Broken pairs distance is not symmetric #40

N-Wouda · 2023-01-04T09:06:00Z

I am bringing our VRPTW solver under test, by writing unit tests for most code points. It's an immense amount of work, but it's going well. This testing effort forces me to look at every bit of code in considerable detail, to determine how it works and how to encode that in meaningful test cases.

I am currently testing our implementation of the broken pairs distance (BPD) measure. HGS-CVRP also uses this, and ours is a direct descendant of your efforts. There are two issues that I noticed with our relatively unmodified broken pairs distance:

The code (in various places) assumes it is symmetric, that is, BPD(X, Y) == BPD(Y, X). For example, here, where it is computed only once but used in both ways:

HGS-CVRP/Program/Population.cpp

Lines 35 to 40 in 387b5c5

    
           for (Individual * myIndividual2 : subpop) 
        
           { 
        
           	double myDistance = brokenPairsDistance(*myIndividual,*myIndividual2); 
        
           	myIndividual2->indivsPerProximity.insert({ myDistance, myIndividual }); 
        
           	myIndividual->indivsPerProximity.insert({ myDistance, myIndividual2 }); 
        
           }

The BPD distance as currently implemented is not symmetric. A fairly minimal example are individuals with the following two route sets: X = {{1, 2, 3, 4}, {}, {}} and Y = {{1, 2}, {3}, {4}}. Now, BPD(X, Y) = 2, but BPD(Y, X) = 3. The issue is a double increment for a single client when both conditions here are true:

HGS-CVRP/Program/Population.cpp

Lines 225 to 234 in 387b5c5

    
           double Population::brokenPairsDistance(const Individual & indiv1, const Individual & indiv2) 
        
           { 
        
           	int differences = 0; 
        
           	for (int j = 1; j <= params.nbClients; j++) 
        
           	{ 
        
           		if (indiv1.successors[j] != indiv2.successors[j] && indiv1.successors[j] != indiv2.predecessors[j]) differences++; 
        
           		if (indiv1.predecessors[j] == 0 && indiv2.predecessors[j] != 0 && indiv2.successors[j] != 0) differences++; 
        
           	} 
        
           	return (double)differences / (double)params.nbClients; 
        
           }

My fix for this has been to merge the two conditions into a single update, as follows:

if ((indiv1.successors[j] != indiv2.successors[j] && indiv1.successors[j] != indiv2.predecessors[j])
        || (indiv1.predecessors[j] == 0 && indiv2.predecessors[j] != 0 && indiv2.successors[j] != 0))
    differences++;

This passes all the symmetry tests I have so far thrown at it.
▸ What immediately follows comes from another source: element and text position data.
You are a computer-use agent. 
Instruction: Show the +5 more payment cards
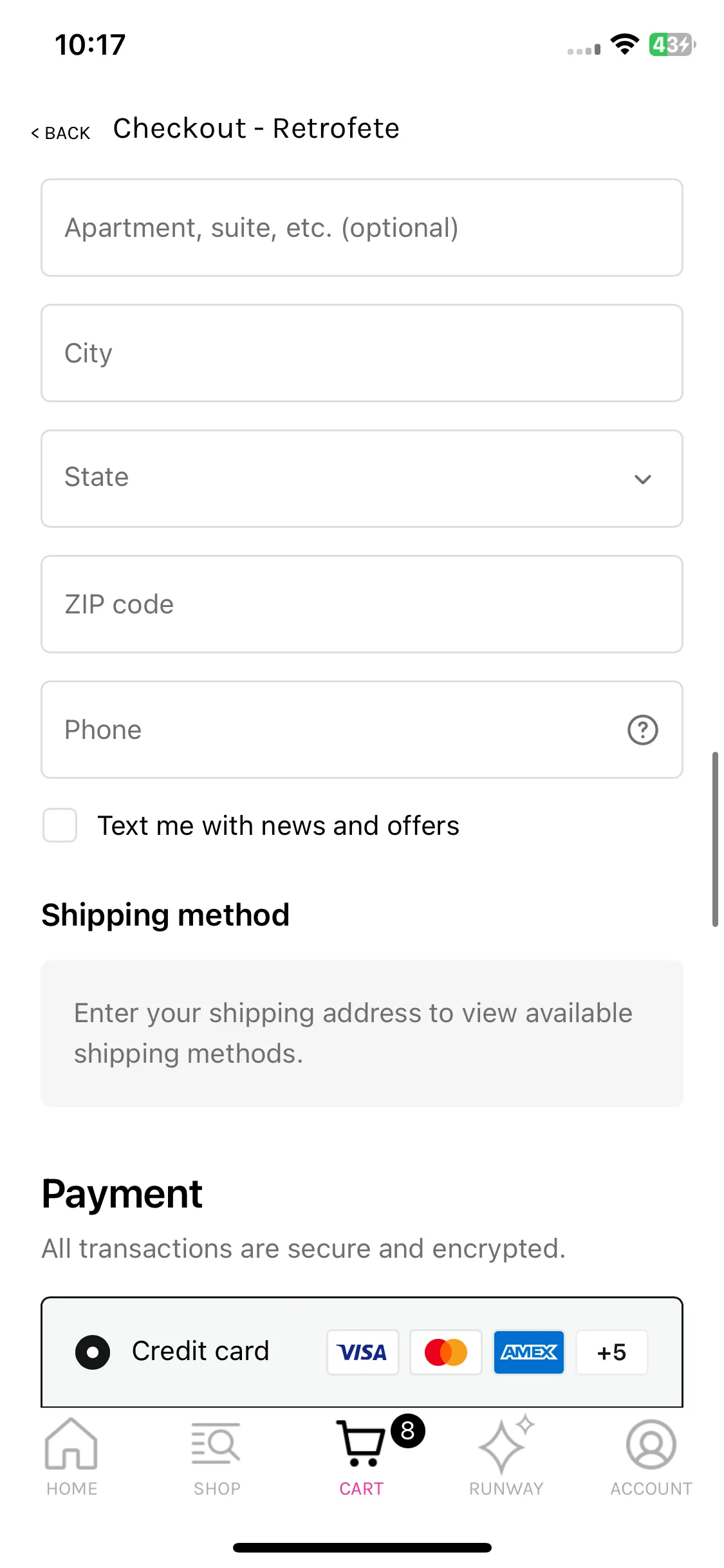point(612,1352)
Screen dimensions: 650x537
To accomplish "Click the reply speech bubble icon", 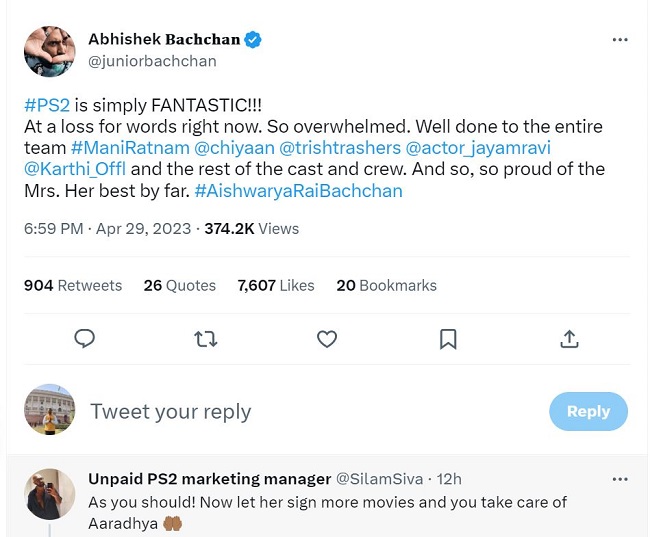I will click(85, 339).
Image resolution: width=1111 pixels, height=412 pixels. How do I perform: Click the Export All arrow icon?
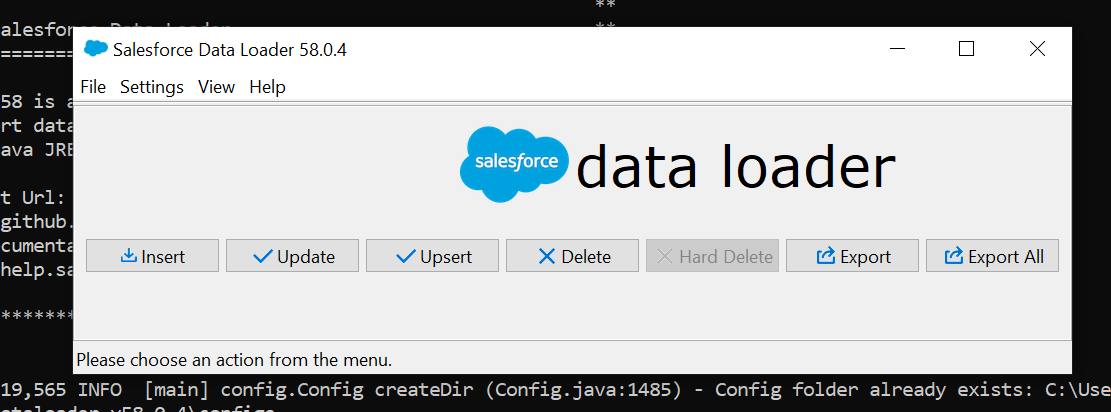click(954, 256)
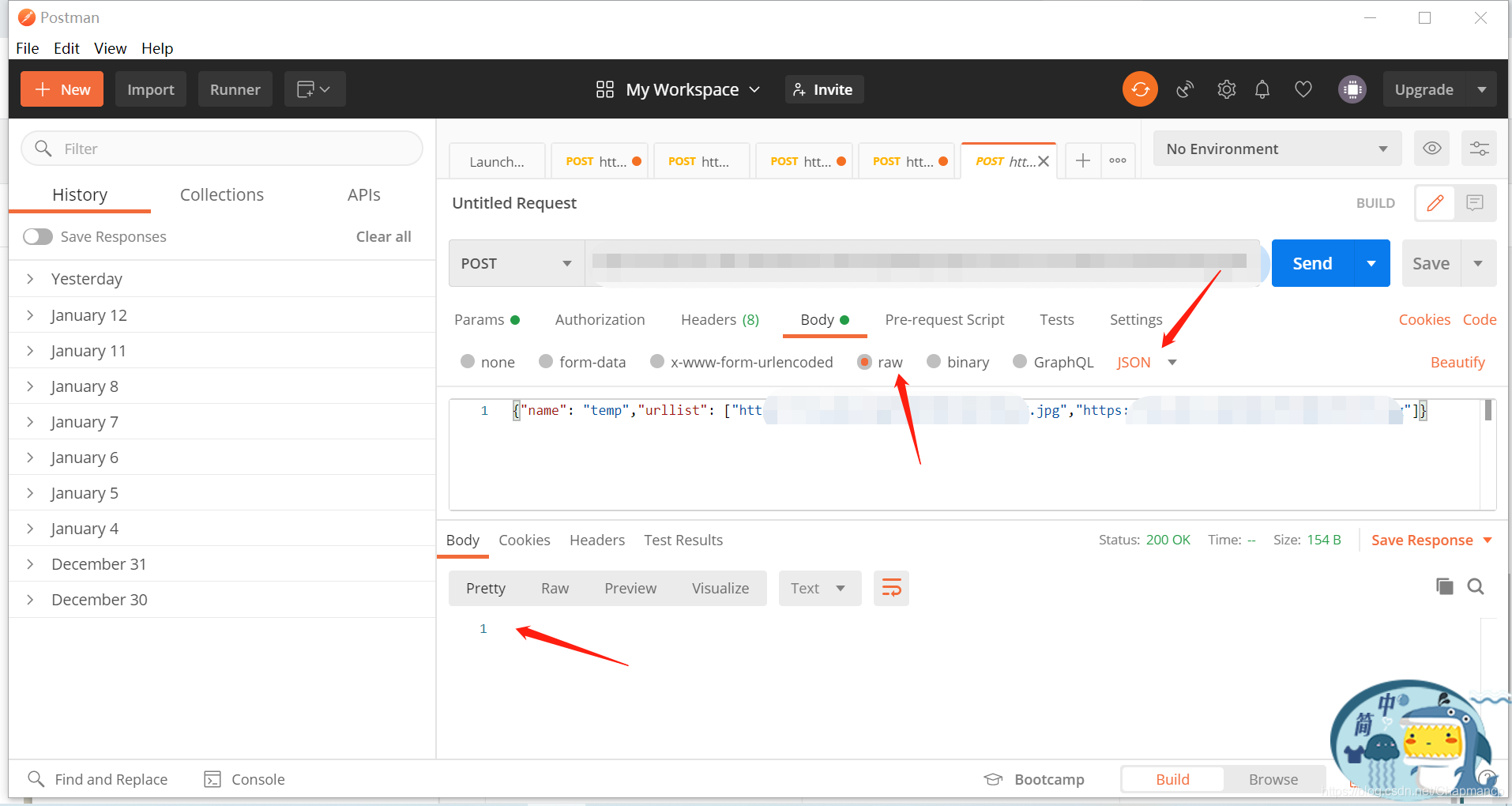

I am not sure if this is a "bug", but is definitely something I struggled understanding for a while. Am I misunderstanding BPD as it is implemented now?

The text was updated successfully, but these errors were encountered:

vidalt · 2023-01-05T17:08:40Z

Hello @N-Wouda, thanks for your very detailed analysis of the code. This is, in fact, not a bug but a characteristic of the broken-pairs distance calculated between two solutions, X and Y, which counts "how many edges of X do not appear in Y".

Consider, for example, X = {{1, 2, 3, 4}, {}} and Y = {{1, 2}, {3,4}}.

Solution X contains five edges : (0,1), (1,2), (2,3), (3,4), and (4,0).
Among these, only edge (2,3) is missing in Y, so BPD(X,Y) = 1.

Solution Y contains six edges: (0,1), (1,2), (2,0), (0,3), (3,4), (4,0).
Among these edges, (2,0) and (0,3) are missing in X, so BPD(Y,X) = 2.

This means that the broken-pairs calculation as defined here is asymmetric when the solutions have different numbers of vehicles. Formally, it should be qualified as a quasimetric (does not satisfy symmetry).

Finally, regarding the use of this distance in the following code snippet:

HGS-CVRP/Program/Population.cpp

Lines 35 to 40 in 387b5c5

    
           for (Individual * myIndividual2 : subpop) 
        
           { 
        
           	double myDistance = brokenPairsDistance(*myIndividual,*myIndividual2); 
        
           	myIndividual2->indivsPerProximity.insert({ myDistance, myIndividual }); 
        
           	myIndividual->indivsPerProximity.insert({ myDistance, myIndividual2 }); 
        
           }

In earlier versions of the code, I was using two distance calculations... but the differences in distances due to asymmetry are so small that it was better to save one distance calculation at this place (saving around 5-10% CPU time overall on some instances) and just use one of the two arbitrarily.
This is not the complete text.